--- Given records ---

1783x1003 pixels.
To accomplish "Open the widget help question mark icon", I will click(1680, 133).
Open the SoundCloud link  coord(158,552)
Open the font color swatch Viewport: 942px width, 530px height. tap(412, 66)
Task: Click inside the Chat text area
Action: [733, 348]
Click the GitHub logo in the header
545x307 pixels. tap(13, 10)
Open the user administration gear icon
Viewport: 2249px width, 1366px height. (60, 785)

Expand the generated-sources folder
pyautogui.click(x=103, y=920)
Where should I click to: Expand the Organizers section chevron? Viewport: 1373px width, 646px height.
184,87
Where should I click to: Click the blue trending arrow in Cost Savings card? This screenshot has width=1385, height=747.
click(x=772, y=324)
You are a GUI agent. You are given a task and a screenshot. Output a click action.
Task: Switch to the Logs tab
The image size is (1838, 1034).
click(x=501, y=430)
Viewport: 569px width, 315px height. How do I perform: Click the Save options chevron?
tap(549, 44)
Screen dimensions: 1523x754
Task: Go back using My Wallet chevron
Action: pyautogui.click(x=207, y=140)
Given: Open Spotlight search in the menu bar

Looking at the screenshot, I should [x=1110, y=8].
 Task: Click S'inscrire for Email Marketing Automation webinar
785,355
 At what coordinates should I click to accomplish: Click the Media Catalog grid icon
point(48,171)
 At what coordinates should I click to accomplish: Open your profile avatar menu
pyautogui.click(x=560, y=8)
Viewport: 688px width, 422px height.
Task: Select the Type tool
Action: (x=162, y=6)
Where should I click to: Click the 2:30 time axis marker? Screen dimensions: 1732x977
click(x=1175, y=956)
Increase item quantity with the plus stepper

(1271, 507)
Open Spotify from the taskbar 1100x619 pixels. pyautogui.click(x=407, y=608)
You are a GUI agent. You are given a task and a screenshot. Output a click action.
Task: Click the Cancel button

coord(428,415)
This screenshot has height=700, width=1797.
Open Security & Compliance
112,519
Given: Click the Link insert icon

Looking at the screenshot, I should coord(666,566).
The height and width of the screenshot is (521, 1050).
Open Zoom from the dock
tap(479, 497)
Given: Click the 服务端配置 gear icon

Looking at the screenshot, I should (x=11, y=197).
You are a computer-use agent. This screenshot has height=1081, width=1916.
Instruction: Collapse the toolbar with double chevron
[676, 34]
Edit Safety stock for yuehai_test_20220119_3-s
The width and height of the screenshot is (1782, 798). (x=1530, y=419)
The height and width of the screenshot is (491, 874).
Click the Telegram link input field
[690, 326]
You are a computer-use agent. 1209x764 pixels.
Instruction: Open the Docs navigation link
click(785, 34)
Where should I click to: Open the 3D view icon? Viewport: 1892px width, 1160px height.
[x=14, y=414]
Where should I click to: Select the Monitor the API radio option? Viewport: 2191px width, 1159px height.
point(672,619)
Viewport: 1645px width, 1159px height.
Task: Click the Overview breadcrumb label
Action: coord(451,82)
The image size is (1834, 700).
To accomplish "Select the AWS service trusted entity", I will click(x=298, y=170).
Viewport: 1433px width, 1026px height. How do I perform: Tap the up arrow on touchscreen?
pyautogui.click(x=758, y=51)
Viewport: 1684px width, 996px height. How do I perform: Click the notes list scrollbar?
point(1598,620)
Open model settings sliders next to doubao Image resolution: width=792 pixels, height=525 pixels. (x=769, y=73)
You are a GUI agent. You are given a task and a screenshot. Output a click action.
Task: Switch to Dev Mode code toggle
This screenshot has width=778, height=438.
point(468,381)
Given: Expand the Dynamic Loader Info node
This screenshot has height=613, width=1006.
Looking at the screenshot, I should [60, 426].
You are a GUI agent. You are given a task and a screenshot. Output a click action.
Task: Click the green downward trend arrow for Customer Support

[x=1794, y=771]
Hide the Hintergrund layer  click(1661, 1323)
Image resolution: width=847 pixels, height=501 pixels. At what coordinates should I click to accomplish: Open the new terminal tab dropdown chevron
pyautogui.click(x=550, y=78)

---

§ **Activity**
Return all lines of the material that have "will" in them.

§ **The answer**
To accomplish "Open the widget help question mark icon", I will click(1680, 133).
To accomplish "Select the AWS service trusted entity", I will click(x=298, y=170).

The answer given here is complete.